Sunday, October 21, 2018

Taste and See

In a  book about London midwifery in the 1950s, “Farewell to the East End,” Jennifer Worth
has a chapter on the “Lost Babies.” It’s a heartbreaking chapter about women smothering or
purposefully neglecting their babies due to abject poverty or scandal. Domestic abuse plays a
role as does cultural expectations. This part especially hurt my heart:
“Traffic in children has been going on for as long as mankind has been sinning and suffering
Josephine Butler (1828-1907) writes in her journals, pamphlets, and diaries of the second half
of the nineteenth century about seeing thousands (yes, thousands) of little girls, some as
young as four or five, in the illegal brothels of London, Paris, Brussels and Geneva....
The children had a life expectancy of two years, yet the brothel owners , frequently women,
seemed to have an unlimited supply of little girls for their rich clients.”


When I visited the Dominican Republic with the ladies from Grace Baptist, I was profoundly
changed.

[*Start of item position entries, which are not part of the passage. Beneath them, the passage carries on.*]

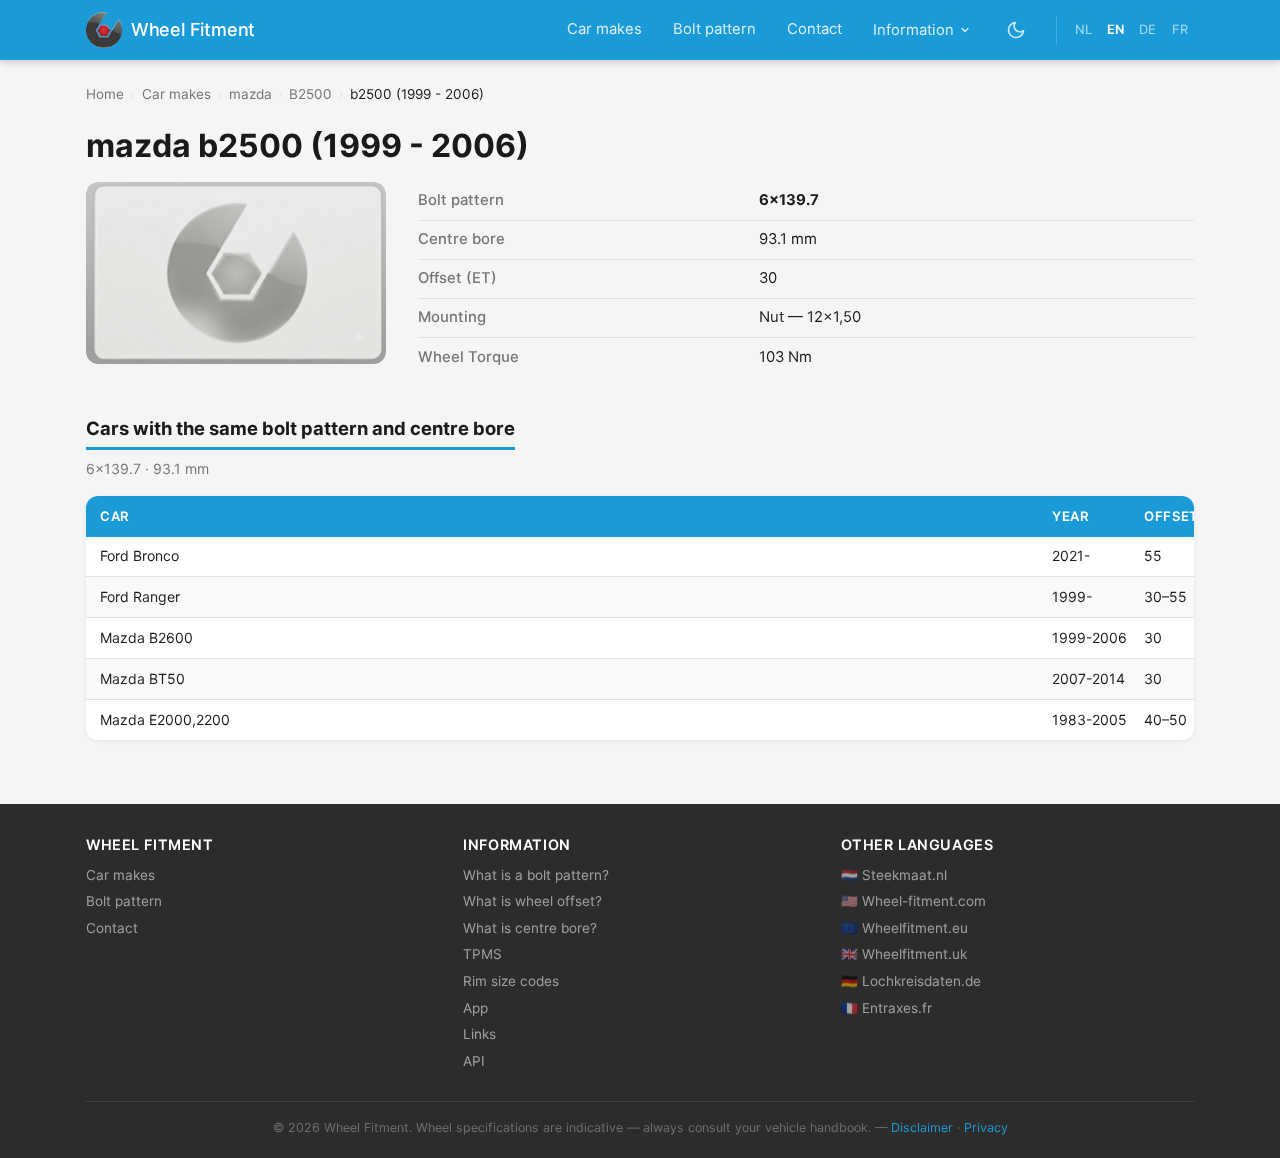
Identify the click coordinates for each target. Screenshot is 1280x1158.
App (475, 1008)
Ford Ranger (140, 596)
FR (1180, 29)
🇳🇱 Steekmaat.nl (894, 875)
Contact (814, 29)
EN (1115, 29)
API (474, 1061)
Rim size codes (511, 981)
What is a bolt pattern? (536, 875)
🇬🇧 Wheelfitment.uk (904, 954)
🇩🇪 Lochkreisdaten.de (911, 981)
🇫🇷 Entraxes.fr (886, 1008)
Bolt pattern (714, 29)
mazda (250, 94)
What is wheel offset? (532, 901)
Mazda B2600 (146, 637)
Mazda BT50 (142, 678)
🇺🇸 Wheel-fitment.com (913, 901)
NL (1083, 29)
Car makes (604, 29)
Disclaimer (922, 1127)
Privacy (986, 1127)
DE (1147, 29)
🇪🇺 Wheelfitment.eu (904, 928)
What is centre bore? (530, 928)
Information (913, 30)
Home (105, 94)
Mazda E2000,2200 (165, 719)
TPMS (482, 954)
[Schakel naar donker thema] (1016, 29)
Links (479, 1034)
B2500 (310, 94)
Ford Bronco (139, 555)
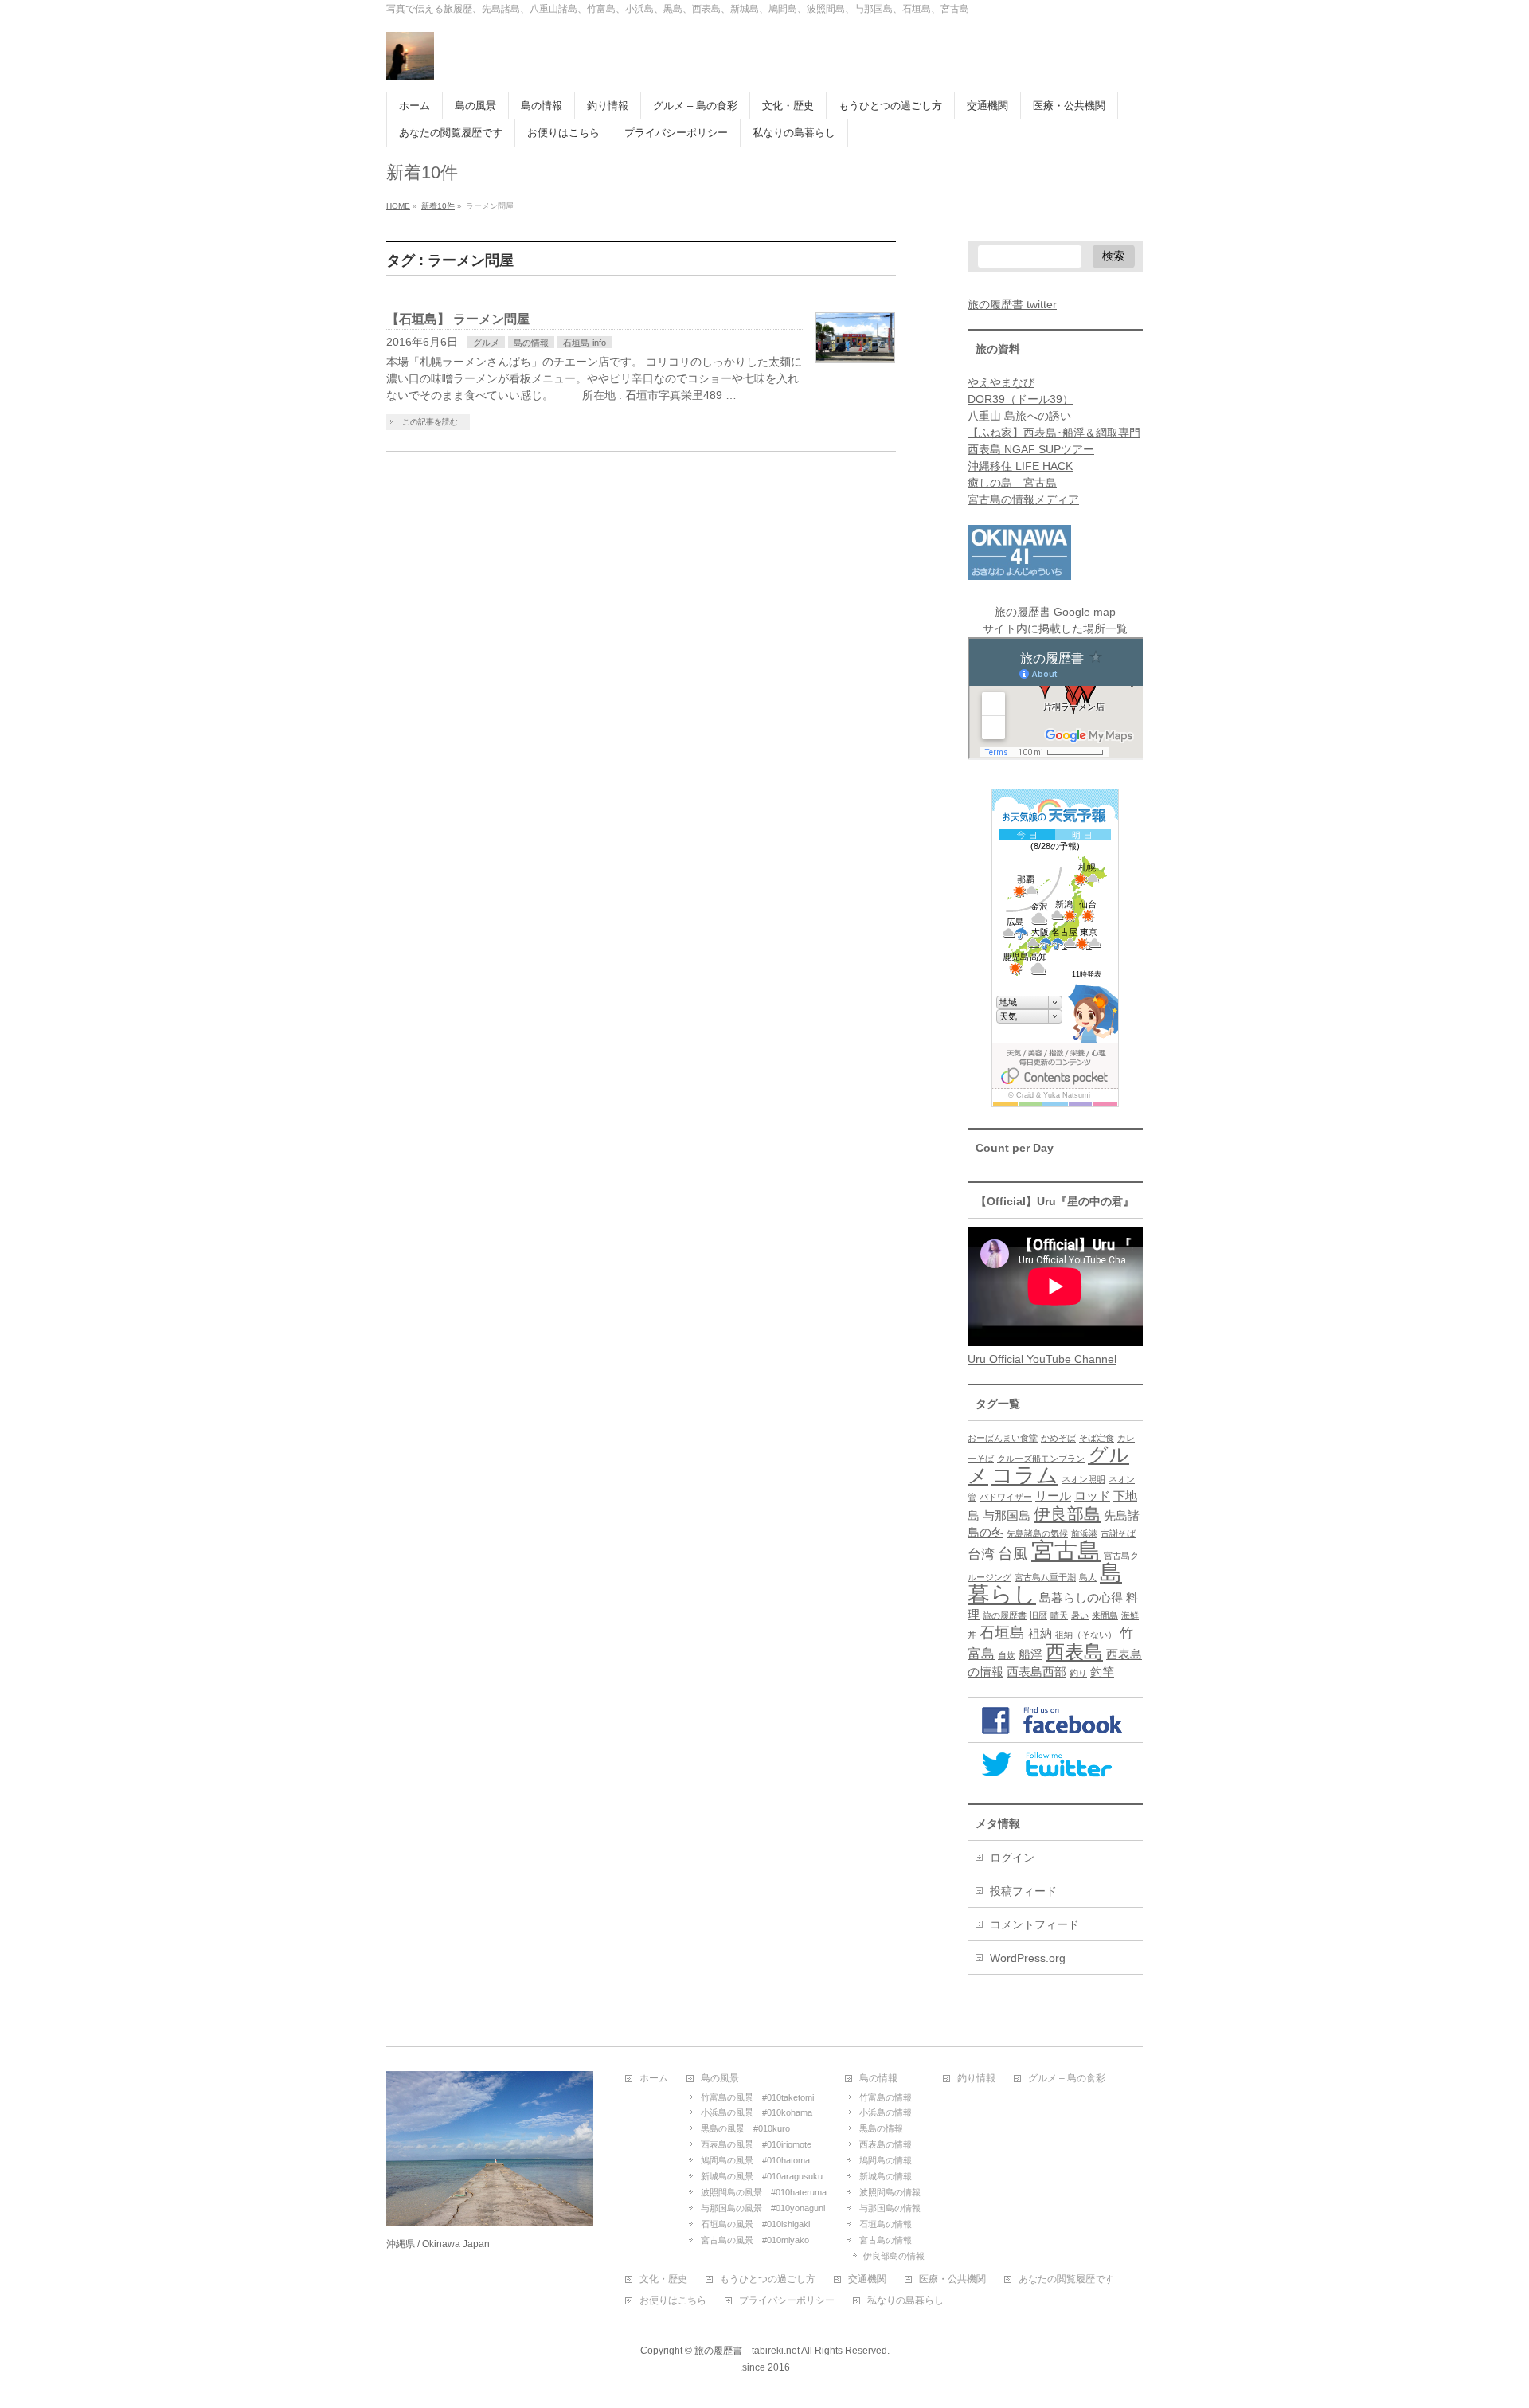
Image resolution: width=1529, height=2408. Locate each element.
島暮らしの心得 (1081, 1598)
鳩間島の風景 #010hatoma (755, 2160)
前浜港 (1084, 1533)
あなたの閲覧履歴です (1066, 2279)
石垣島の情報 (885, 2224)
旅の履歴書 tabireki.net (747, 2350)
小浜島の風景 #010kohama (756, 2112)
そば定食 (1096, 1438)
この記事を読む (430, 421)
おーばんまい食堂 (1003, 1438)
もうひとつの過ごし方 (767, 2279)
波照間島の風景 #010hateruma (764, 2192)
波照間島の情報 (890, 2192)
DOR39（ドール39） (1020, 399)
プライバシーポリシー (787, 2301)
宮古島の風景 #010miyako (755, 2240)
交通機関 (867, 2279)
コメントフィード (1034, 1924)
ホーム (653, 2078)
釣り (1078, 1673)
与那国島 (1006, 1515)
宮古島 (1066, 1550)
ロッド (1092, 1496)
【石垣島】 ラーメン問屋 (458, 319)
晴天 (1059, 1615)
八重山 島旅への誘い (1019, 415)
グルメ (486, 342)
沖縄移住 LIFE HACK (1020, 466)
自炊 (1006, 1655)
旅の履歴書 (1005, 1615)
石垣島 (1002, 1632)
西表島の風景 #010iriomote (756, 2144)
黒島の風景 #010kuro (745, 2128)
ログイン (1012, 1857)
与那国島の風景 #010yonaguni (763, 2208)
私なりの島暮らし (905, 2301)
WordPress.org (1028, 1958)
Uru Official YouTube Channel (1042, 1359)
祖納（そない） (1085, 1634)
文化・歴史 (663, 2279)
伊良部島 (1067, 1514)
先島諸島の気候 (1037, 1533)
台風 (1013, 1553)
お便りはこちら (672, 2301)
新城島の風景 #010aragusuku (762, 2176)
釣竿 (1102, 1672)
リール (1053, 1496)
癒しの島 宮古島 (1012, 482)
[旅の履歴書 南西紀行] (410, 61)
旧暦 (1038, 1615)
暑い (1080, 1615)
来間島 (1105, 1615)
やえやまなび (1001, 382)
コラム (1024, 1475)
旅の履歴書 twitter (1012, 304)
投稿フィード (1023, 1891)
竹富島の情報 (885, 2097)
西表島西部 (1036, 1672)
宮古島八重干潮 (1045, 1577)
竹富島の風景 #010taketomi (757, 2097)
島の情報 (531, 342)
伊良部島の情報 (894, 2256)
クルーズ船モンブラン (1041, 1458)
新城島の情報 (885, 2176)
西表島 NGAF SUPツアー (1031, 449)
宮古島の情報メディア (1023, 499)
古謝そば (1118, 1533)
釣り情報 (976, 2078)
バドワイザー (1006, 1497)
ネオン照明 (1083, 1479)
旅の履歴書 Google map (1055, 611)
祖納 (1040, 1633)
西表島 (1074, 1651)
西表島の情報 (885, 2144)
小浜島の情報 (885, 2112)
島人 (1088, 1577)
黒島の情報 (881, 2128)
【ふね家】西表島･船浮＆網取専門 (1054, 432)
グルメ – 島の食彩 (1066, 2078)
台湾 (981, 1554)
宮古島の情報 (885, 2240)
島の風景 (720, 2078)
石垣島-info (584, 342)
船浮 (1030, 1654)
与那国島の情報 (890, 2208)
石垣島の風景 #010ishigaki (755, 2224)
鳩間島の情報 (885, 2160)
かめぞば (1058, 1438)
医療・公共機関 (952, 2279)
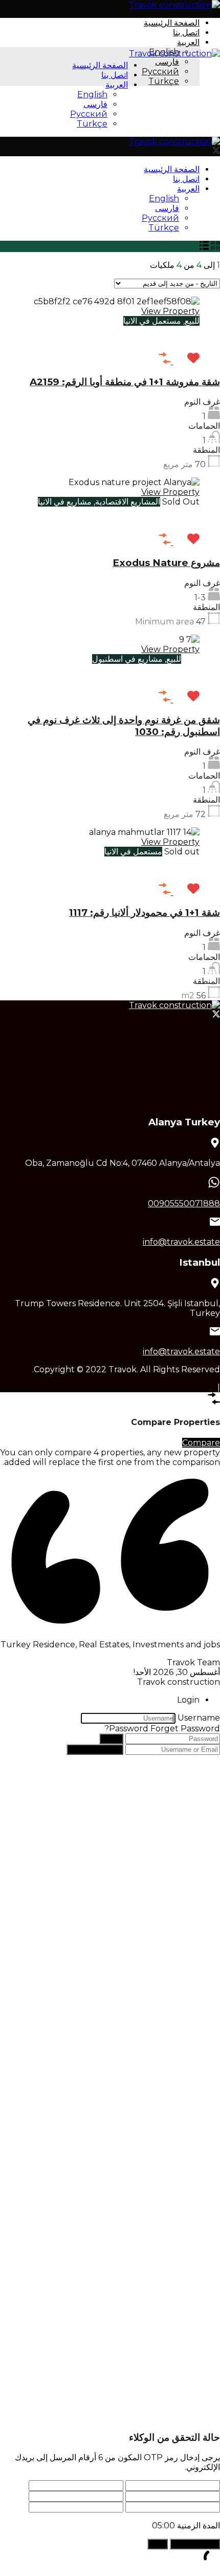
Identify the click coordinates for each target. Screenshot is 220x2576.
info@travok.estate (181, 1242)
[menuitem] (188, 42)
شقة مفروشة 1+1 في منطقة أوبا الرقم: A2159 (125, 382)
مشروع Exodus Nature (166, 563)
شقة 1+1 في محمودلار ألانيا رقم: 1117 (144, 912)
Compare (201, 1443)
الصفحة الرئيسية (172, 23)
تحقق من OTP (195, 2544)
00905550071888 (184, 1203)
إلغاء (157, 2544)
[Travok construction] (174, 5)
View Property (170, 311)
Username (199, 1718)
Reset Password (95, 1749)
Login (111, 1739)
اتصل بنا (186, 32)
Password (128, 1728)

The experiences of the women and children in the DR are not so far removed from
what the women and children in those cities experienced all those years ago. (I shudder to
think how many women and children are trafficked in our own city.) Many women prostitute to
put food in their children’s mouths; they are used and abused and thrown away like trash. I
cannot fathom that level of desperation. Humbled after that trip to the DR, I sat on my porch
giving thanks to God for all that He had given me and for all that I had not experienced. I am
nobody special, so why did God bless and protect me and not these women? I don’t know.
People question God’s goodness in the midst of suffering. They wonder if He is able to deal
with these problems and if He is, why doesn’t He? No doubt we live in a fallen world, and
there’s the issue of free will. But that doesn’t bring much comfort, does it?


Sometimes we have to choose to trust God even when we don’t understand His plan:
“I will extol the Lord at all times; his praise will always be on my lips.
I will glory in the Lord; let the afflicted hear and rejoice.
Glorify the Lord with me; let us exalt his name together.
I sought the Lord, and he answered me; he delivered me from all my fears.
Those who look to him are radiant; their faces are never covered with shame.
This poor man called, and the Lord heard him; he saved him out of all his troubles.
The angel of the Lord encamps around those who fear him, and he delivers them.
Taste and see that the Lord is good; blessed is the one who takes refuge in him.
Fear the Lord, you his holy people, for those who fear him lack nothing.
The lions may grow weak and hungry, but those who seek the Lord lack no good thing...
The eyes of the Lord are on the righteous, and his ears are attentive to their cry;
but the face of the Lord is against those who do evil, to blot out their name from the earth.
The righteous cry out, and the Lord hears them; he delivers them from all their troubles.
The Lord is close to the brokenhearted and saves those who are crushed in spirit.
The righteous person may have many troubles, but the Lord delivers him from them all; he
protects all his bones, not one of them will be broken.” (From Psalm 34, NIV)


Where the gospel is preached and received, life is better. I am blessed to be in a part of the
world where this is true. I am very rich. We don’t have the fanciest of homes, but it’s more than
adequate. We are never too cold or too hot and always have running water and electricity.
Not once have I considered prostitution for myself or my daughters as a career path. I should
never complain about anything again. God is good, but in ways I don’t always understand..
With these thoughts I begin the season of Thanksgiving. What about you?